• TASK OBJECTIVE
Would you give back exactly the lines from the line with "The height and" through the end of the entries below, both included, but none of the pictures?

+++

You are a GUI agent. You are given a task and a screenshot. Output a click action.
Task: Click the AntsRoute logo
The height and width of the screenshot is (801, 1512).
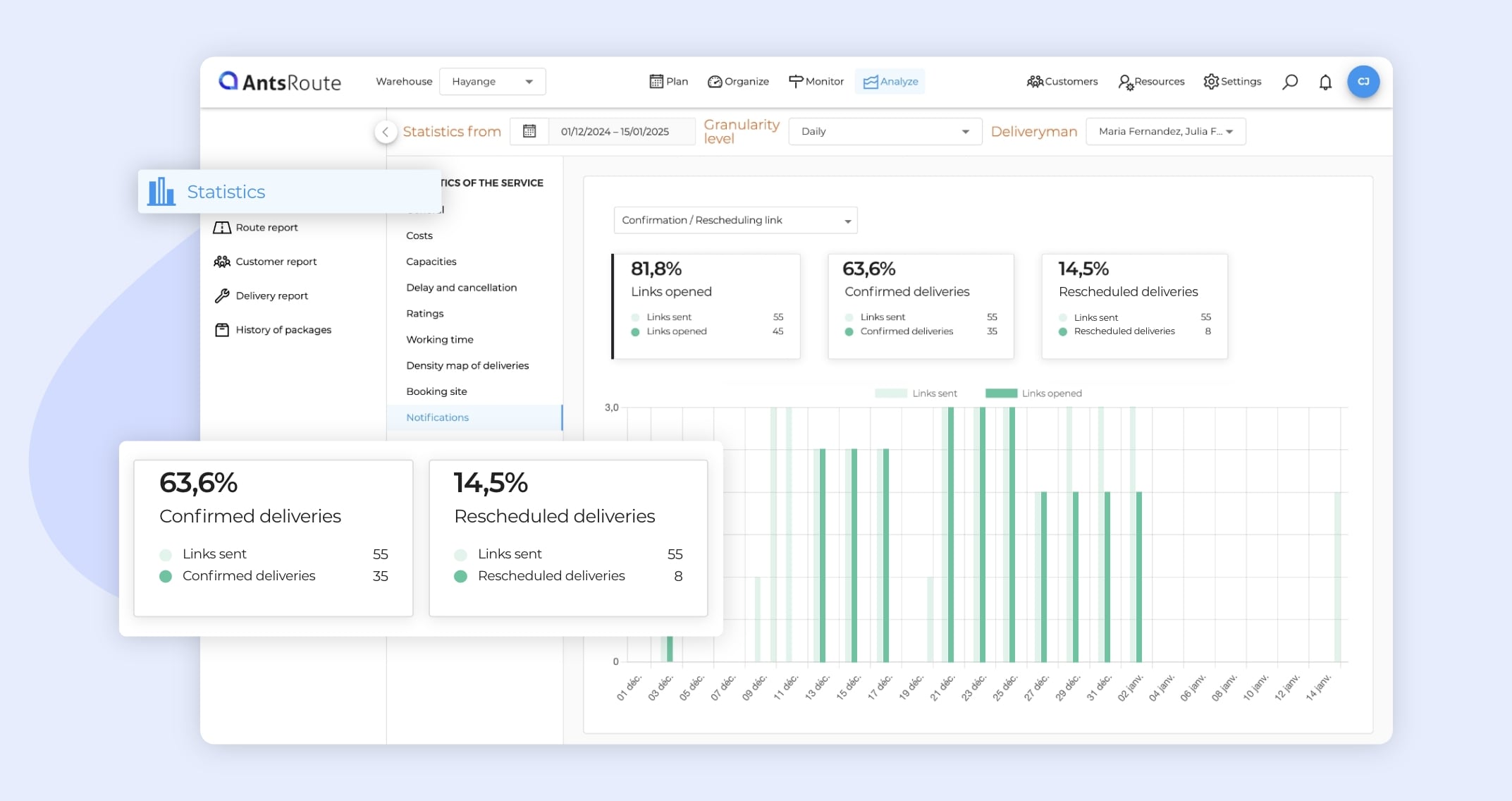click(280, 82)
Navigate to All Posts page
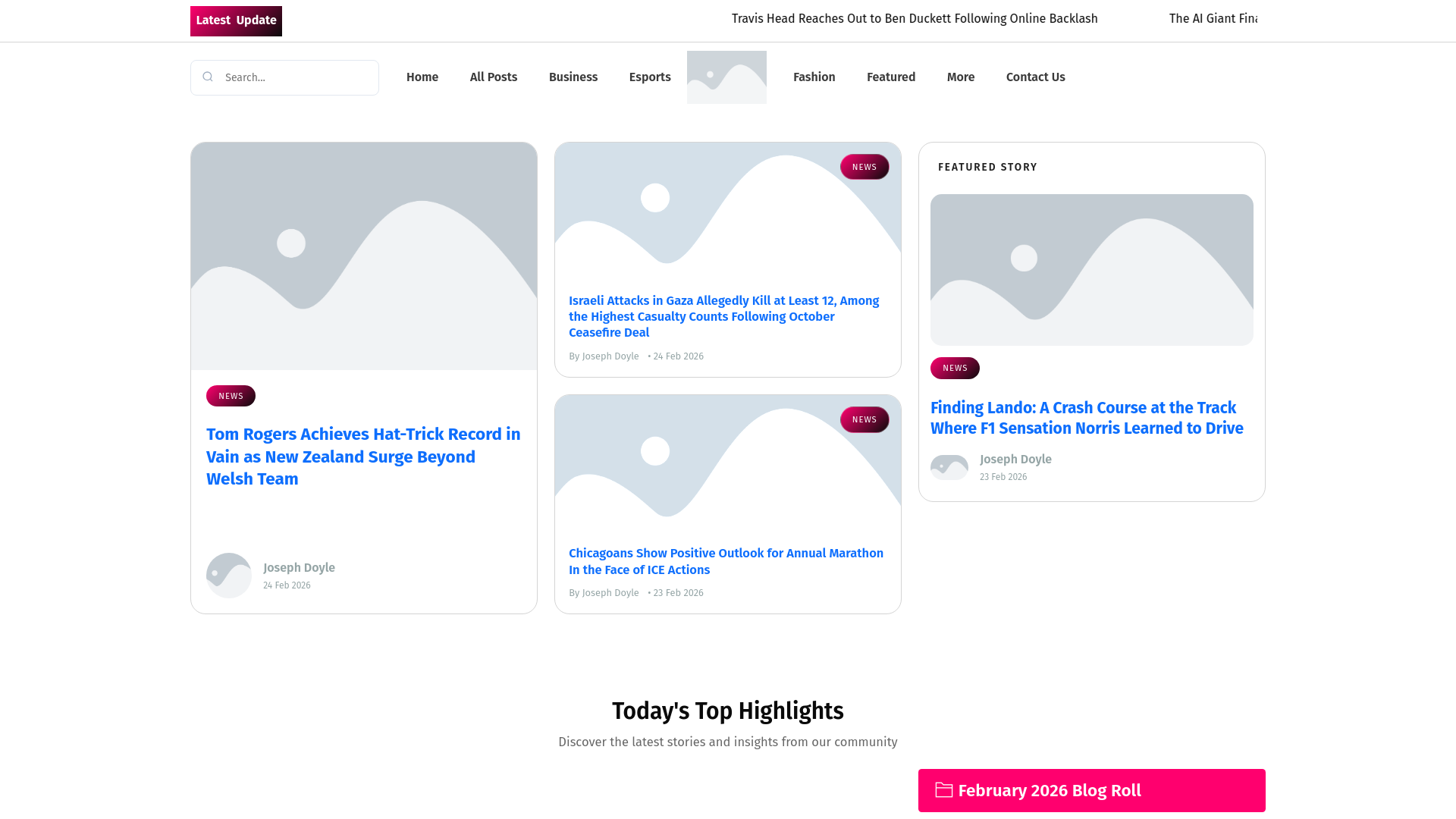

+++

• EXPECTED ANSWER
The height and width of the screenshot is (801, 1512).
click(280, 82)
Navigate to All Posts page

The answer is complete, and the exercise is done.